Pixel coordinate grounding data:
◆ ◆ ◆ ◆ ◆ ◆ ◆
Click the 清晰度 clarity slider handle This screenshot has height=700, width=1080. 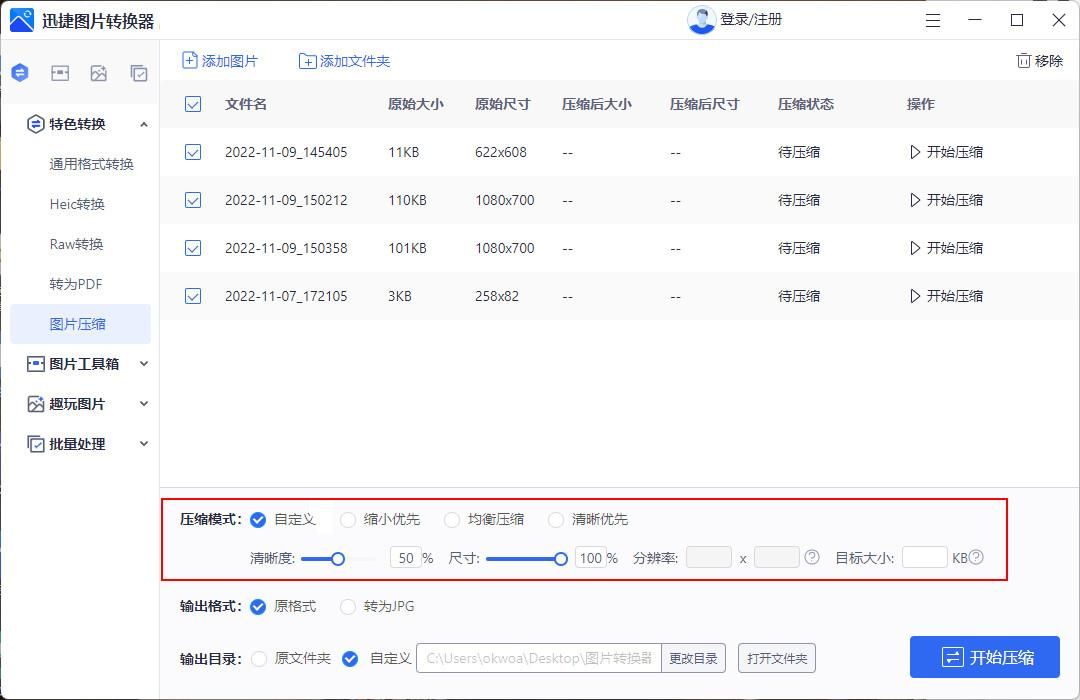[x=337, y=560]
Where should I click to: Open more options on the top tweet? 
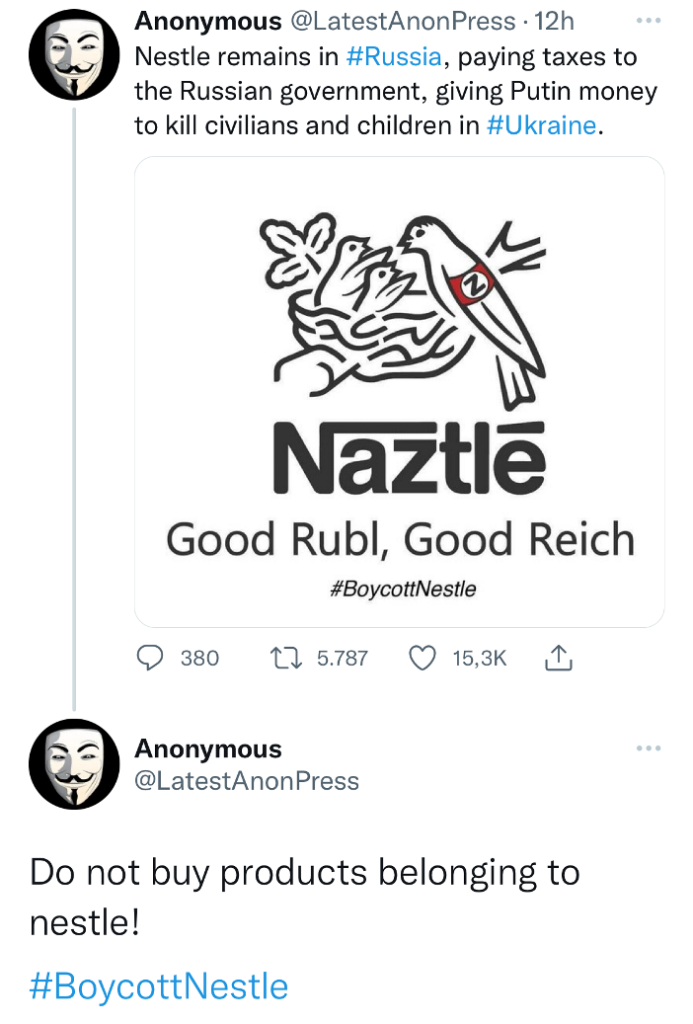(x=648, y=22)
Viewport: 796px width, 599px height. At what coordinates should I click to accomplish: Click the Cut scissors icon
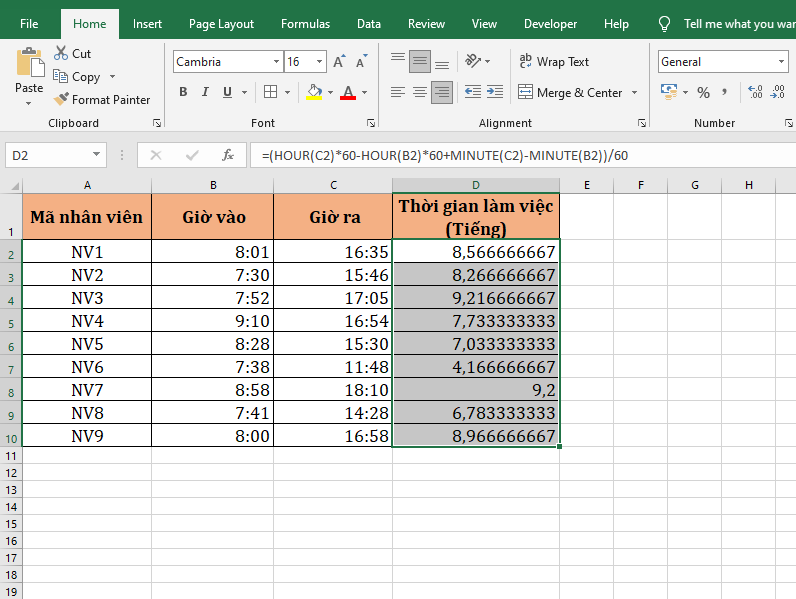[61, 53]
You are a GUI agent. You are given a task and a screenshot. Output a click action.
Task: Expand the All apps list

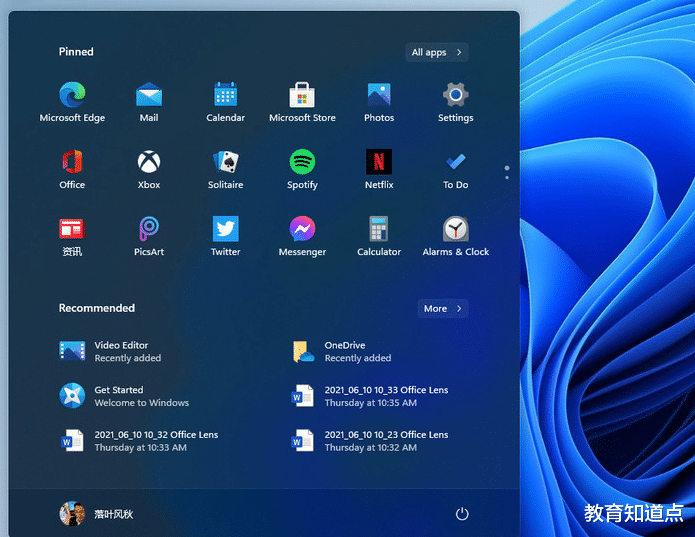click(x=437, y=52)
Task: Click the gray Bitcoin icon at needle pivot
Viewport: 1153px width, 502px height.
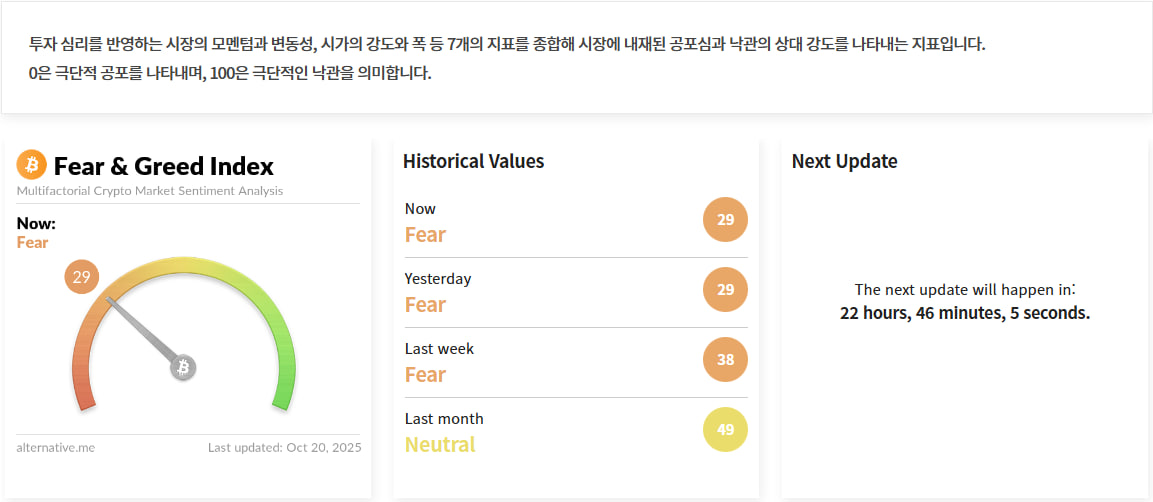Action: point(183,368)
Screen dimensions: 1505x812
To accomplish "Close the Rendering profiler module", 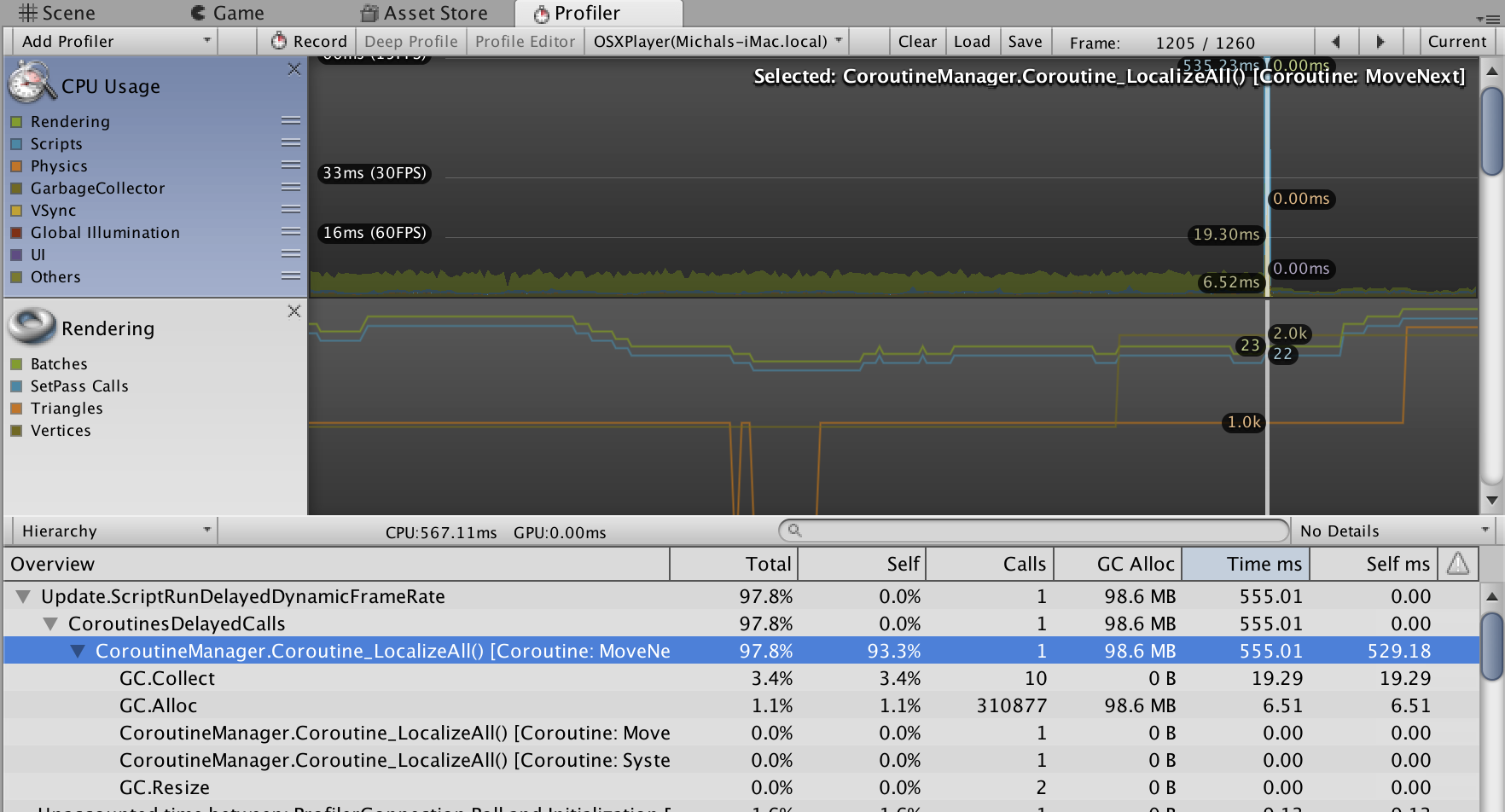I will pos(294,311).
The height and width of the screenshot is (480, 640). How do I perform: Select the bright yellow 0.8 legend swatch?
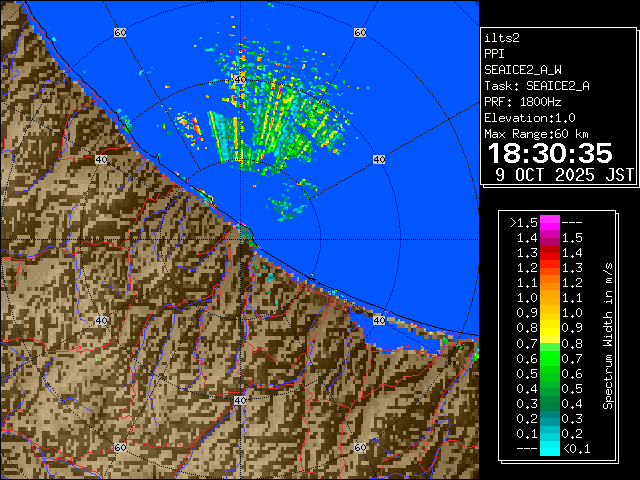pos(549,328)
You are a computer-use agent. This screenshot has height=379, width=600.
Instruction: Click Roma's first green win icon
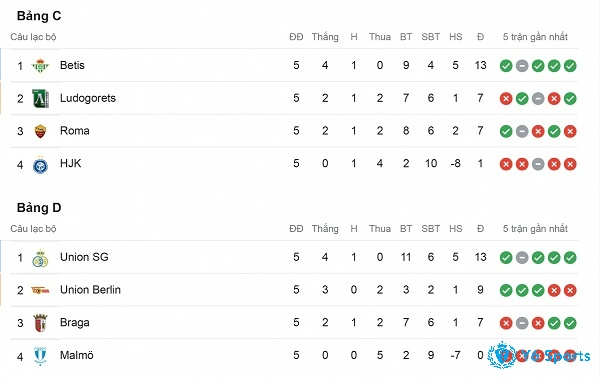point(506,131)
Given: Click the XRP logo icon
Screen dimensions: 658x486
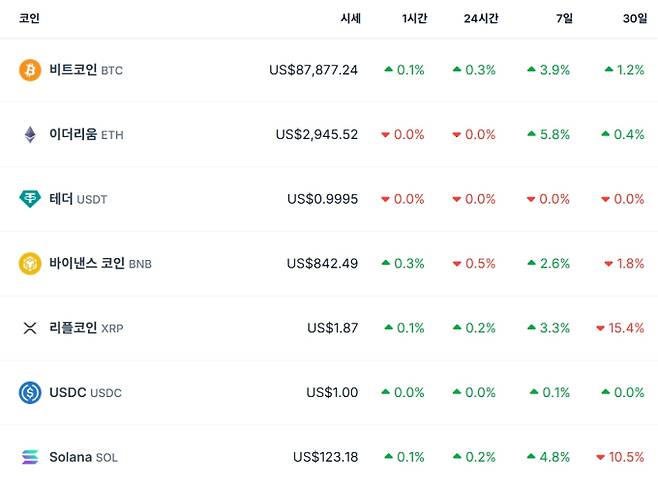Looking at the screenshot, I should [30, 328].
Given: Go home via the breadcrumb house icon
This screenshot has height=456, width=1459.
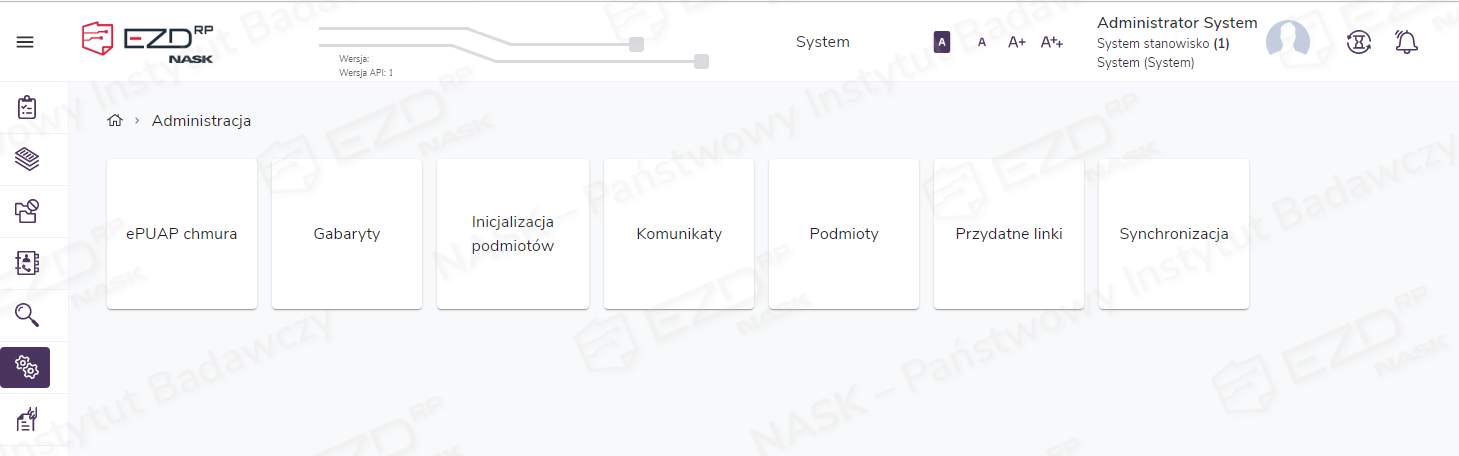Looking at the screenshot, I should point(115,121).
◆ ◆ ◆ ◆ ◆ ◆ ◆
In the records above, find the line containing "Given: Go home via the breadcrumb house icon", then please restate it and each line after it word for word, pictures excluded.

» FINAL ANSWER
Given: Go home via the breadcrumb house icon
This screenshot has height=456, width=1459.
Looking at the screenshot, I should point(115,121).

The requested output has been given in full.